* [ENTRIES SHOWN]
= = = = =
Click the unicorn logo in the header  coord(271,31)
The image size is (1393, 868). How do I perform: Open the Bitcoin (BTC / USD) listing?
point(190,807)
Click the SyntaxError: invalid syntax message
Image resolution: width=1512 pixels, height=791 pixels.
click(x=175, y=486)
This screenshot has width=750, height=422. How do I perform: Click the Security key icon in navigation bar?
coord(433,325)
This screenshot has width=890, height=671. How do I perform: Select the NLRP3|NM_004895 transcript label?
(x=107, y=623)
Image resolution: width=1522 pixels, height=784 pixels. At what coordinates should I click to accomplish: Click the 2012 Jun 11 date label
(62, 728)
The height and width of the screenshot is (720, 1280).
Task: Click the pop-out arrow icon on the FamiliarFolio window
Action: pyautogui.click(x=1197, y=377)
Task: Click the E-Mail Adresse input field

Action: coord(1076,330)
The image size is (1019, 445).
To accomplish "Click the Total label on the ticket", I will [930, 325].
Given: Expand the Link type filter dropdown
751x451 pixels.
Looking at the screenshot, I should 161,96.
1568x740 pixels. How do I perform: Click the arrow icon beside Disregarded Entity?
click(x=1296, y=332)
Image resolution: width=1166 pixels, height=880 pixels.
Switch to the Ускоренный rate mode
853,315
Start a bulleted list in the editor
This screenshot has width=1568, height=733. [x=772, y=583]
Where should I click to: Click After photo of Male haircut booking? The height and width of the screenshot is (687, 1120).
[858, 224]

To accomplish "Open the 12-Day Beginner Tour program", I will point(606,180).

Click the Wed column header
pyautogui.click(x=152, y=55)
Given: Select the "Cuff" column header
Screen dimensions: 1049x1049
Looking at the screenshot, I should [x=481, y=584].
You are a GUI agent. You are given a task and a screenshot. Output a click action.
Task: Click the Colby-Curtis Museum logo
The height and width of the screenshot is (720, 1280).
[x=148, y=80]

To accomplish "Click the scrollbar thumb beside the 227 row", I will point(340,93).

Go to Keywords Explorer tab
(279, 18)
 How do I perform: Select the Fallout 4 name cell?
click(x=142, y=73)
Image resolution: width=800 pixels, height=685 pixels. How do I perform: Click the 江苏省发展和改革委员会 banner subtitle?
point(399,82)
= = = = =
Your answer should be the lines above from the one containing "751x451 pixels." through the one containing "Given: Select the", copied exactly and with both ends kept.

751x451 pixels.
Looking at the screenshot, I should 161,96.
1568x740 pixels. How do I perform: Click the arrow icon beside Disregarded Entity?
click(x=1296, y=332)
Image resolution: width=1166 pixels, height=880 pixels.
Switch to the Ускоренный rate mode
853,315
Start a bulleted list in the editor
This screenshot has width=1568, height=733. [x=772, y=583]
Where should I click to: Click After photo of Male haircut booking? The height and width of the screenshot is (687, 1120).
[858, 224]

To accomplish "Open the 12-Day Beginner Tour program", I will point(606,180).

Click the Wed column header
pyautogui.click(x=152, y=55)
Given: Select the "Cuff" column header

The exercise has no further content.